Les dangers bien connus du sucre en excès
Les régimes alimentaires riches en sucres ajoutés sont associés à de nombreux problèmes de santé. Ils augmentent notamment le risque de développer un diabète de type 2, des maladies cardiovasculaires ou certains cancers.
Face à ces risques, l’Organisation mondiale de la santé recommande de limiter les sucres ajoutés à moins de 10% de l’apport énergétique quotidien. Cette préconisation vise à prévenir les pathologies liées à une consommation excessive.
Une expérience surprenante sur des souris
Des chercheurs du Dasman Diabetes Institute au Koweït ont mené une étude pendant 16 semaines sur des rongeurs. Leur protocole divisait les animaux en deux groupes distincts.
Le premier groupe recevait une alimentation faible en calories contenant du sucre sous forme de saccharose. Le second bénéficiait d’un régime également faible en calories, mais totalement dépourvu de saccharose.
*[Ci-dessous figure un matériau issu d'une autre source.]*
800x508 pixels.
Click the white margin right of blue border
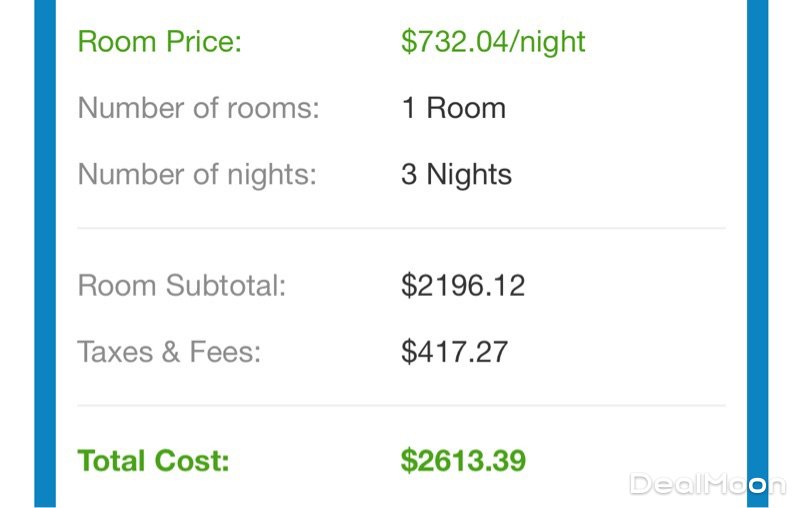point(785,250)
Des résultats qui remettent en question les idées reçues
Contrairement aux attentes, aucune différence significative de masse corporelle n’a été observée entre les deux groupes. Mais c’est au niveau de la flore intestinale que les découvertes se révèlent surprenantes.
Les souris privées de sucre présentaient une dysbiose, c’est-à-dire un déséquilibre important de leur microbiote intestinal. Ce phénomène s’accompagnait de multiples complications pour leur santé.
Des complications métaboliques inquiétantes
L’absence totale de sucre a engendré des problèmes métaboliques chez les animaux concernés. Leur régulation de la glycémie s’avérait moins efficace que celle de leurs congénères consommant du saccharose.
Les chercheurs ont également constaté une résistance à l’insuline plus élevée dans le groupe sans sucre. Une inflammation intestinale importante et des problèmes hépatiques complétaient ce tableau clinique préoccupant.
L’équilibre plutôt que la suppression totale
Les scientifiques tirent des conclusions nuancées de leurs travaux. Selon eux, une alimentation équilibrée comprenant du sucre en quantité raisonnable serait préférable pour la santé globale.
Une consommation suffisante de sucre et de glucides apparaît importante pour maintenir l’équilibre du microbiote intestinal. La suppression totale pourrait donc s’avérer contre-productive pour le bon fonctionnement de l’organisme.
Cette étude, publiée par l’Endocrine Society, invite à repenser notre approche nutritionnelle. Elle rappelle que la modération reste la clé d’une alimentation saine, plutôt que l’élimination radicale de certains nutriments.